══ DOCUMENT EXCERPT ══
2. Can't comment on that as I'm not privvy to LSI's choice on what to support.
3. In terms of disks being backwards compatible, yes. As for hardware reusing old drivers, almost certainly not.

I know many companies add their own drivers. Look at Intel for an excellent example. They provide their own stuff directly to the tree AFAIK. If LSI is choosing to not put it in the tree on their own, that's their hangup(and your loss unfortunately). I updated the driver for a Highpoint controller that the driver didn't support. It was 3 lines of code to make their driver detect and use my card. Yet highpoint didn't do it themselves. I also opened a support ticket for a newer controller asking for some assistance. It's been 19 months and they still haven't responded to it. ;)

To be honest, I wouldn't have bought a 9300 card for a FreeNAS machine. Not only is it listed as not being supported by FreeBSD 9.2, it's 12Gbps. Sure, faster is better. But is faster *really* better? Considering you're going to likely be running Gb, or even 10Gb, your bottleneck is not going to be the SAS channel speed. It's going to be your actual disks or your LAN throughput.
═══
══ COLLECTED MATERIAL ══
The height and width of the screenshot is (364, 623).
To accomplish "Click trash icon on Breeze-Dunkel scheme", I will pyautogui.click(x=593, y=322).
═══
**TO-DO LIST:**
A – For the forum post on FreeNAS controller support, say whether each statement agrees with it: (i) the Highpoint driver update took three lines of code; (ii) Highpoint answered the support ticket within a year; (iii) the 9300 card is listed as supported by FreeBSD 9.2. Answer yes or no for each and quote the deciding words.
B – Reproduce the forum post on FreeNAS controller support word for word, starting with "To be honest, I" and going on through "your LAN throughput.".
C – Carry the forum post on FreeNAS controller support forward with the next part after its last sentence.
The data comes from a separate source unrelated to the forum post on FreeNAS controller support.

**EXPECTED RESPONSES:**
A –
(i) Yes: "It was 3 lines of code to make their driver detect and use my card."
(ii) No: "It's been 19 months and they still haven't responded to it."
(iii) No: "Not only is it listed as not being supported by FreeBSD 9.2"

B –
To be honest, I wouldn't have bought a 9300 card for a FreeNAS machine. Not only is it listed as not being supported by FreeBSD 9.2, it's 12Gbps. Sure, faster is better. But is faster *really* better? Considering you're going to likely be running Gb, or even 10Gb, your bottleneck is not going to be the SAS channel speed. It's going to be your actual disks or your LAN throughput.

C –
Even forward thinking, hard drives themselves are not going to hit 12Gb/sec for quite a while. Especially considering the fact that hard drives barely hit SATA-1 speeds, and that spec was ratified in 2003 or so!

Then, considering the fact that even if you were "stuck" with 1.5Gb/sec for each hard drive, just 8 hard drives could saturate a 10Gb link.

So either you are going to have crazy fast LAN speeds, or you're raising the speed bar for something that wasn't your limitation(and probably won't be before you throw the server away because its 15 years old).

There's just no reason I see to buy something that new, at that cost, when the stuff that is cheaper:

1. works
2. is cheaper
3. isn't going to be a limitation at any point in the forseeable future

I wish you luck though. It's always nice to have drivers for newer/faster/better hardware. Even if it was supported, I'd still be recommending the M1015 since it's 1/3 the price. ;)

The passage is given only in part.